Эпоха харафишей (ЛП) - Махфуз Нагиб - Страница 67
- Предыдущая
- 67/95
- Следующая
Над домом нависло смутное ощущение, не желающее раскрыться. В воображении мадам Ульфат проплывали последние моменты жизни Азиза и Азизы. Она представляла их и чуть ли не сходила с ума, чувствуя, что какое-то неизвестное создание охватило их дом, поселившись где-то в углу, и не желает покидать его.
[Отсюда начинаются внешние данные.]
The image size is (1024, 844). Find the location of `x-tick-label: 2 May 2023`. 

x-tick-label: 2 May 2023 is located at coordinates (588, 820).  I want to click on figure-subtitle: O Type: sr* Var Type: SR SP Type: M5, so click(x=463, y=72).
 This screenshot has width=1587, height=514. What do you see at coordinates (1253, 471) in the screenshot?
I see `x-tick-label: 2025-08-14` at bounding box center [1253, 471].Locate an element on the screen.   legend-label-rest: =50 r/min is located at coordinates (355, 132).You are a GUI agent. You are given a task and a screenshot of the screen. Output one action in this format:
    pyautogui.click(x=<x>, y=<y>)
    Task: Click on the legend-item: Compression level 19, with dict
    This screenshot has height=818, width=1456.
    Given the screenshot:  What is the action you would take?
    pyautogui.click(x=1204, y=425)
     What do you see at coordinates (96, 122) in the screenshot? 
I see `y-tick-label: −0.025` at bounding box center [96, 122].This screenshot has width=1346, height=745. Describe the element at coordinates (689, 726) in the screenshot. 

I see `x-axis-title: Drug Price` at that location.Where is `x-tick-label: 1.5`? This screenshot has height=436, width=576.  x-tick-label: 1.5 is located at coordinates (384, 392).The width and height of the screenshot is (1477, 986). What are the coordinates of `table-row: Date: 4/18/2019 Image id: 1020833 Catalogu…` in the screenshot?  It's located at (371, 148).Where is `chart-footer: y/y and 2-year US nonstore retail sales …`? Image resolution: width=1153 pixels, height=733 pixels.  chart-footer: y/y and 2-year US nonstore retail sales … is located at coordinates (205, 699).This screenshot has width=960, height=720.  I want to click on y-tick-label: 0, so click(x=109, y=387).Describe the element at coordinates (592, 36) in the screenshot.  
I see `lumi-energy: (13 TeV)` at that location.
Однажды ночью Джалалю приснилось, как его отец напевает что-то в своей варварской насмешливой манере, стоя на площади перед обителью дервишей. Он проснулся с тяжёлым сердцем и заметил, что и впрямь не спит из-за звука, жужжавшего на улице — звука особого рода, уж никак не связанного с пением или звуками обители. То были звуки, шедшие из самого сердца ночи, возвещавшие о восхождении души к своему последнему пристанищу!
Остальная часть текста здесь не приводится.